**Stored data entries:**
........
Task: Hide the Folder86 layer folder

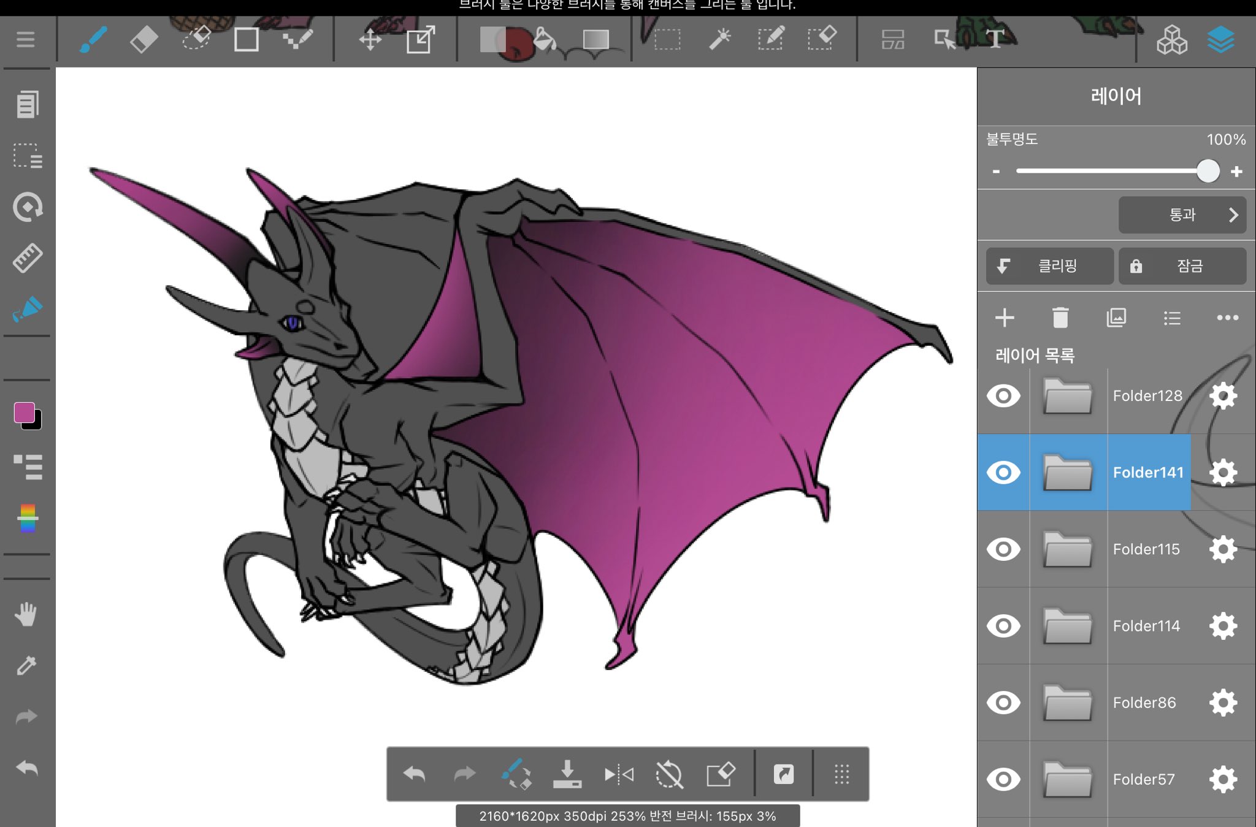Action: click(x=1003, y=703)
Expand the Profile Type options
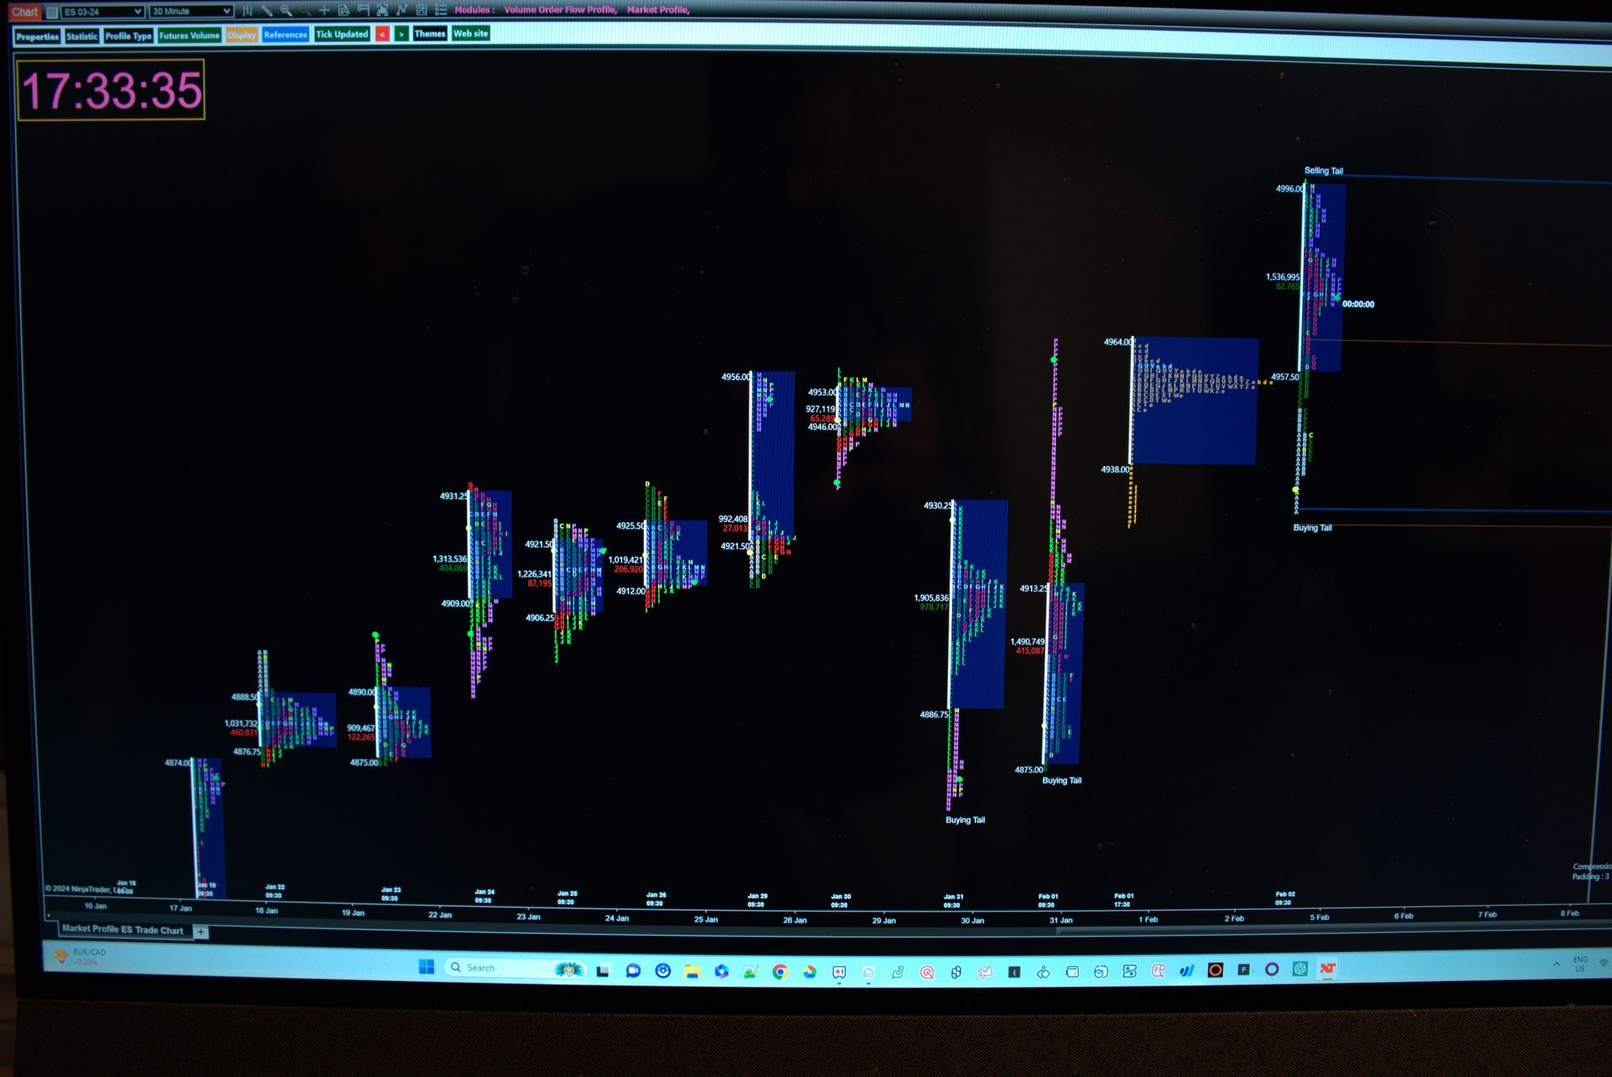Viewport: 1612px width, 1077px height. tap(127, 36)
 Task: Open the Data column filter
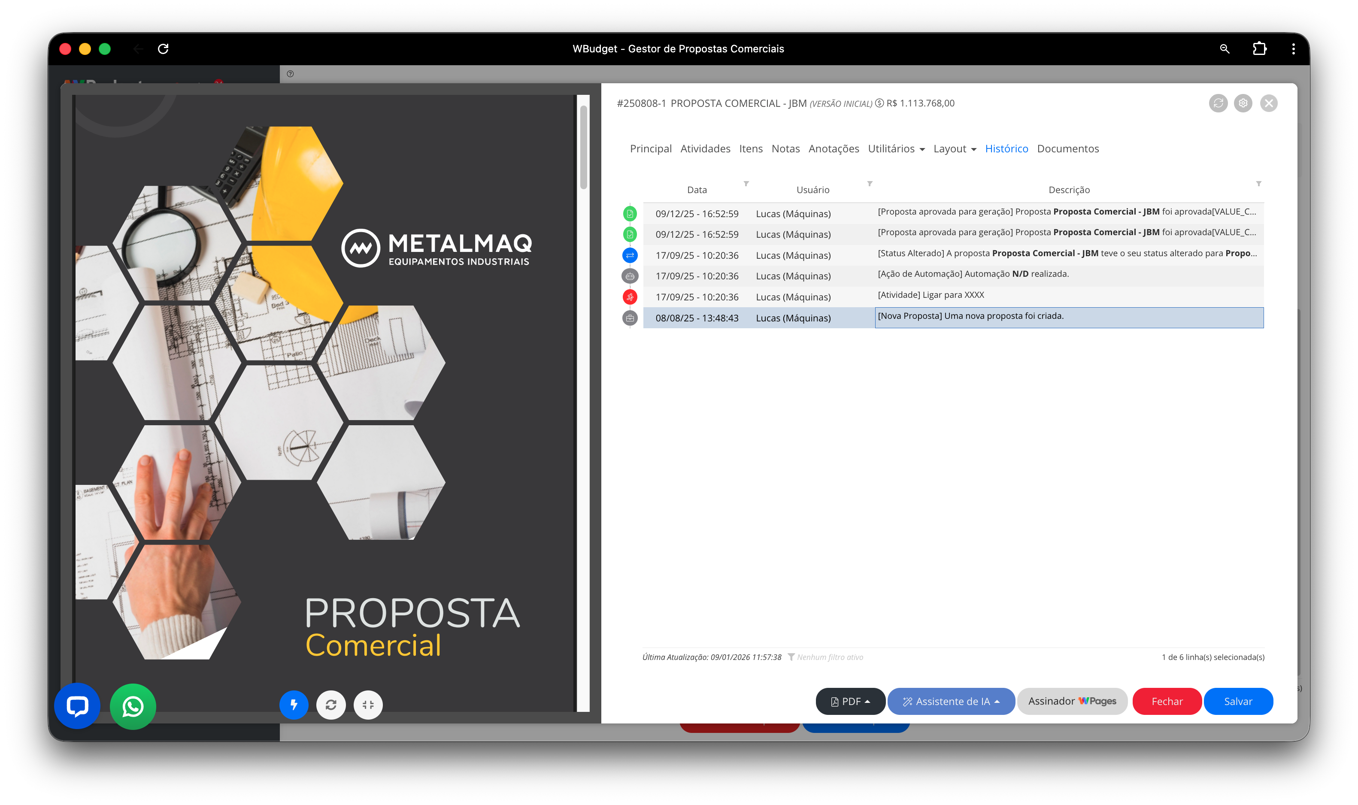[746, 184]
........
**EXERCISE PROMPT:** Images stay out; the entries above are to be printed exactly.

**EXERCISE SOLUTION:**
Task: Hide the Folder86 layer folder

Action: click(x=1003, y=703)
Expand the Profile Type options
Viewport: 1612px width, 1077px height. tap(127, 36)
 Task: Open the Data column filter
[746, 184]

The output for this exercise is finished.